Collected data entries:
==============================
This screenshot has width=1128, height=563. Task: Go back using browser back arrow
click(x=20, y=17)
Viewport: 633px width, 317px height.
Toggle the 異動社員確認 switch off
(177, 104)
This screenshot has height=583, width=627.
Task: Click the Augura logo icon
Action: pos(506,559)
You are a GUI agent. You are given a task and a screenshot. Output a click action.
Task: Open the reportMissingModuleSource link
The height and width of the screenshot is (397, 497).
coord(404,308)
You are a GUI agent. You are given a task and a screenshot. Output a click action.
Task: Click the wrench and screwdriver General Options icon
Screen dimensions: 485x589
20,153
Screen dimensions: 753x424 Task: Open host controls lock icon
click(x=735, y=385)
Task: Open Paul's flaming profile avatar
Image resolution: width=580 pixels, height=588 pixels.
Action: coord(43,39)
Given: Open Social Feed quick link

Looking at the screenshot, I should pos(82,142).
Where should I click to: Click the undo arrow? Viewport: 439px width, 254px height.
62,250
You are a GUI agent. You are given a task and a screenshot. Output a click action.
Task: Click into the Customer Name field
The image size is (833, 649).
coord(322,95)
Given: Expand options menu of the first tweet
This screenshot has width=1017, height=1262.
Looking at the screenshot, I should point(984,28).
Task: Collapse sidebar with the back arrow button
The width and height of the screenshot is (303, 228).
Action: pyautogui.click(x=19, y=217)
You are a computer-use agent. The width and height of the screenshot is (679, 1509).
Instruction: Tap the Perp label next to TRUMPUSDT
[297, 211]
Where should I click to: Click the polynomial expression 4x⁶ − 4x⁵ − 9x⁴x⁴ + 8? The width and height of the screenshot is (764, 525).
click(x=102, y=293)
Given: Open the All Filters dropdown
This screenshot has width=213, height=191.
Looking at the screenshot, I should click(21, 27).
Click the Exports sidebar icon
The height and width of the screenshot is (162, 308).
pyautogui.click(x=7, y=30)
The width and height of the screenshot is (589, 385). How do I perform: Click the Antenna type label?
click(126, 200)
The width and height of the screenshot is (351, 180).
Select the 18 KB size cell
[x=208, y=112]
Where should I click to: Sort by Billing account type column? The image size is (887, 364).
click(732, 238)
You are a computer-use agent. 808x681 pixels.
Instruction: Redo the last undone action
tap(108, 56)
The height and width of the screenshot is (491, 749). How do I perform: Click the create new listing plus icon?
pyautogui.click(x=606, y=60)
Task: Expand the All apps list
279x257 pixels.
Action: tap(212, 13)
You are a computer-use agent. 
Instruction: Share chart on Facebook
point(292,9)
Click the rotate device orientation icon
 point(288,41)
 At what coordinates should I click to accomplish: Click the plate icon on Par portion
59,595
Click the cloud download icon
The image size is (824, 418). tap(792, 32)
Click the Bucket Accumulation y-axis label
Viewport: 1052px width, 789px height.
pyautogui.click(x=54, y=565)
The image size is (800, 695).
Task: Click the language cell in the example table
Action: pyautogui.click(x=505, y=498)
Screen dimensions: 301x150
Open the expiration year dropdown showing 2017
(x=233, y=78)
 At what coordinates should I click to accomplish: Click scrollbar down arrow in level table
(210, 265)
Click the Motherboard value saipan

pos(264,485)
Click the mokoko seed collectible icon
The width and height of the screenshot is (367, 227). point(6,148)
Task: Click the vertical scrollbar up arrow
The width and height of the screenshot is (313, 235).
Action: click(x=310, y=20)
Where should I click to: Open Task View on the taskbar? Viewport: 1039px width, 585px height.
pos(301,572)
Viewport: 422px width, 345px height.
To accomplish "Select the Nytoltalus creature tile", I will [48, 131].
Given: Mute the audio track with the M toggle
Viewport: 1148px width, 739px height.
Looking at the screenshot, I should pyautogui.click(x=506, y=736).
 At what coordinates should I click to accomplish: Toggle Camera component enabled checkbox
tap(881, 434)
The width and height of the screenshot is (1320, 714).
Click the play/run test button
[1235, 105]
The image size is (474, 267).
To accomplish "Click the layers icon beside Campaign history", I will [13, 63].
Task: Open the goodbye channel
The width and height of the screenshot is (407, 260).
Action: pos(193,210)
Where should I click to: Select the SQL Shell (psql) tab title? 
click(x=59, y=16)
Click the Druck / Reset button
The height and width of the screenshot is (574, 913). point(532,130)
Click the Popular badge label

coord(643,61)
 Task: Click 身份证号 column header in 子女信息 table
==============================
■ EXERCISE DETAILS
Copy out each entry above with no deviation.

■ RESPONSE
This screenshot has width=1128, height=563. Task: Go back using browser back arrow
click(x=20, y=17)
Viewport: 633px width, 317px height.
Toggle the 異動社員確認 switch off
(177, 104)
This screenshot has height=583, width=627.
Task: Click the Augura logo icon
Action: pos(506,559)
You are a GUI agent. You are given a task and a screenshot. Output a click action.
Task: Open the reportMissingModuleSource link
The height and width of the screenshot is (397, 497).
coord(404,308)
You are a GUI agent. You are given a task and a screenshot. Output a click action.
Task: Click the wrench and screwdriver General Options icon
Screen dimensions: 485x589
20,153
Screen dimensions: 753x424 Task: Open host controls lock icon
click(x=735, y=385)
Task: Open Paul's flaming profile avatar
Image resolution: width=580 pixels, height=588 pixels.
Action: coord(43,39)
Given: Open Social Feed quick link

Looking at the screenshot, I should pos(82,142).
Where should I click to: Click the undo arrow? Viewport: 439px width, 254px height.
62,250
You are a GUI agent. You are given a task and a screenshot. Output a click action.
Task: Click into the Customer Name field
The image size is (833, 649).
coord(322,95)
Given: Expand options menu of the first tweet
This screenshot has width=1017, height=1262.
Looking at the screenshot, I should point(984,28).
Task: Collapse sidebar with the back arrow button
The width and height of the screenshot is (303, 228).
Action: pyautogui.click(x=19, y=217)
You are a computer-use agent. The width and height of the screenshot is (679, 1509).
Instruction: Tap the Perp label next to TRUMPUSDT
[297, 211]
Where should I click to: Click the polynomial expression 4x⁶ − 4x⁵ − 9x⁴x⁴ + 8? The width and height of the screenshot is (764, 525).
click(x=102, y=293)
Given: Open the All Filters dropdown
This screenshot has width=213, height=191.
Looking at the screenshot, I should click(21, 27).
Click the Exports sidebar icon
The height and width of the screenshot is (162, 308).
pyautogui.click(x=7, y=30)
The width and height of the screenshot is (589, 385). How do I perform: Click the Antenna type label?
click(126, 200)
The width and height of the screenshot is (351, 180).
Select the 18 KB size cell
[x=208, y=112]
Where should I click to: Sort by Billing account type column? The image size is (887, 364).
click(732, 238)
You are a computer-use agent. 808x681 pixels.
Instruction: Redo the last undone action
tap(108, 56)
The height and width of the screenshot is (491, 749). How do I perform: Click the create new listing plus icon?
pyautogui.click(x=606, y=60)
Task: Expand the All apps list
279x257 pixels.
Action: tap(212, 13)
You are a computer-use agent. 
Instruction: Share chart on Facebook
point(292,9)
Click the rotate device orientation icon
 point(288,41)
 At what coordinates should I click to accomplish: Click the plate icon on Par portion
59,595
Click the cloud download icon
The image size is (824, 418). tap(792, 32)
Click the Bucket Accumulation y-axis label
Viewport: 1052px width, 789px height.
pyautogui.click(x=54, y=565)
The image size is (800, 695).
Task: Click the language cell in the example table
Action: pyautogui.click(x=505, y=498)
Screen dimensions: 301x150
Open the expiration year dropdown showing 2017
(x=233, y=78)
 At what coordinates should I click to accomplish: Click scrollbar down arrow in level table
(210, 265)
Click the Motherboard value saipan

pos(264,485)
Click the mokoko seed collectible icon
The width and height of the screenshot is (367, 227). point(6,148)
Task: Click the vertical scrollbar up arrow
The width and height of the screenshot is (313, 235).
Action: click(x=310, y=20)
Where should I click to: Open Task View on the taskbar? Viewport: 1039px width, 585px height.
pos(301,572)
Viewport: 422px width, 345px height.
To accomplish "Select the Nytoltalus creature tile", I will [48, 131].
Given: Mute the audio track with the M toggle
Viewport: 1148px width, 739px height.
Looking at the screenshot, I should pyautogui.click(x=506, y=736).
 At what coordinates should I click to accomplish: Toggle Camera component enabled checkbox
tap(881, 434)
The width and height of the screenshot is (1320, 714).
Click the play/run test button
[1235, 105]
The image size is (474, 267).
To accomplish "Click the layers icon beside Campaign history", I will [13, 63].
Task: Open the goodbye channel
The width and height of the screenshot is (407, 260).
Action: pos(193,210)
Where should I click to: Select the SQL Shell (psql) tab title? 
click(x=59, y=16)
Click the Druck / Reset button
The height and width of the screenshot is (574, 913). point(532,130)
Click the Popular badge label

coord(643,61)
 Task: Click 身份证号 column header in 子女信息 table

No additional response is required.